▶ Work to complete: Write the next part of the passage about the impact of Meek's song "Dreams," picking up right after its final sentence.

===== Passage given

Meek’s grandiose display was welcomed with praise by fans and rappers alike. The song took a life of its own and helped Dreams and Nightmares debut at No. 2 on the Billboard 200, the same week the torrential winds of Hurricane Sandy mangled homes in the Northeast. “It will always be a Philadelphia classic — and a hip-hop classic, period,” Philly DJ Cosmic Kev told Billboard about “Dreams” in 2018. “That record could be 30 years old and it will still be an anthem; it’s timeless.”
In 2014, Meek’s on-again/off-again rival Drake tweeted how the song was “one of the best rap moments of our generation.” And in 2018, the Philadelphia Eagles embraced the record as their anthem during their shaky route to the Super Bowl. The song rang off in clubs and arenas, and instantly became Meek’s go-to outro at every performance he had, showing the wide cultural impact a non-radio single could have in 2010s hip-hop.

==========
===== Material

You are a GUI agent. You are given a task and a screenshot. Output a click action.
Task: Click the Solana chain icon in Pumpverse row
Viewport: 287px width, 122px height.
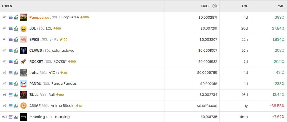(11, 17)
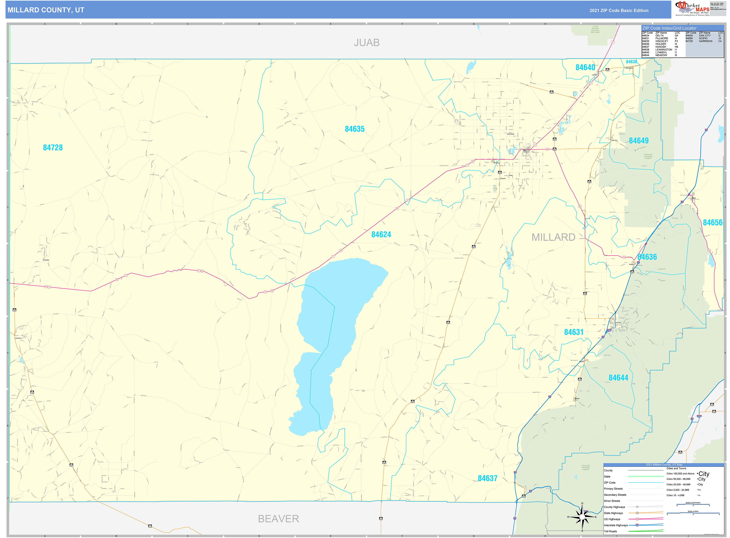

==========

▶ Reply:
“I didn’t think [people] would respond to that song like that,” Meek revealed on Hot 97’s Juan Epstein podcast in 2013. “But you know, that’s why I made that song in that manner. I didn’t think they was gon’ catch it the way they caught it.”
“To this day, nobody would think to play an intro as the hottest hip-hop song in the club until after that record came out,” offers Martin. “The first part is more nostalgic and shows that [Meek] can really rap, but the second part is Meek Mill. The turn-up, the confidence. It gives you confidence. That’s what everybody loves Meek Mill for.”